Track: XML and Web Data
Mapping-Driven XML Transformation
- Haifeng Jiang (IBM Almaden Research Center)
- Howard Ho (IBM Almaden Research Center)
- Lucian Popa (IBM Almaden Research Center)
- Wook-Shin Han (Computer Enigeering Dept., Kyungpook National University, Korea)
Clio is an existing schema-mapping tool that provides user-friendly means to manage and facilitate the complex task of transformation and integration of heterogeneous data such as XML over the Web or in XML databases. By means of mappings from source to target schemas, Clio can help users conveniently establish the precise semantics of data transformation and integration. In this paper we study the problem of how to efficiently implement such data transformation (i.e., generating target data from the source data based on schema mappings). We present a three-phase framework for high-performance XML-to-XML transformation based on schema mappings, and discuss methodologies and algorithms for implementing these phases.
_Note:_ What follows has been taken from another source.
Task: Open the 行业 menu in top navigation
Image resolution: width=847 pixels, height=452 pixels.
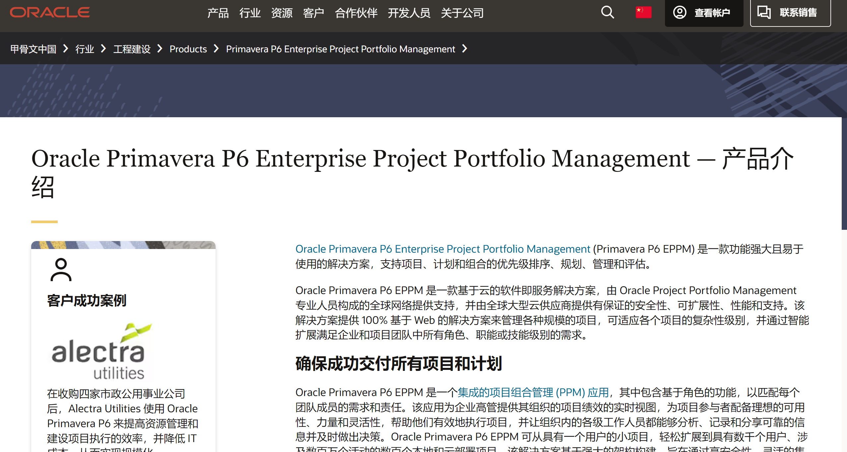Action: click(x=250, y=13)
In particular, we elaborate on novel techniques such as streamed extraction of mapped source values and scalable disk-based merging of overlapping data (including duplicate elimination). We compare our transformation framework with alternative methods such as using XQuery or SQL/XML provided by current commercial databases. The results demonstrate that the three-phase framework (although as simple as it is) is highly scalable and outperforms the alternative methods by orders of magnitude.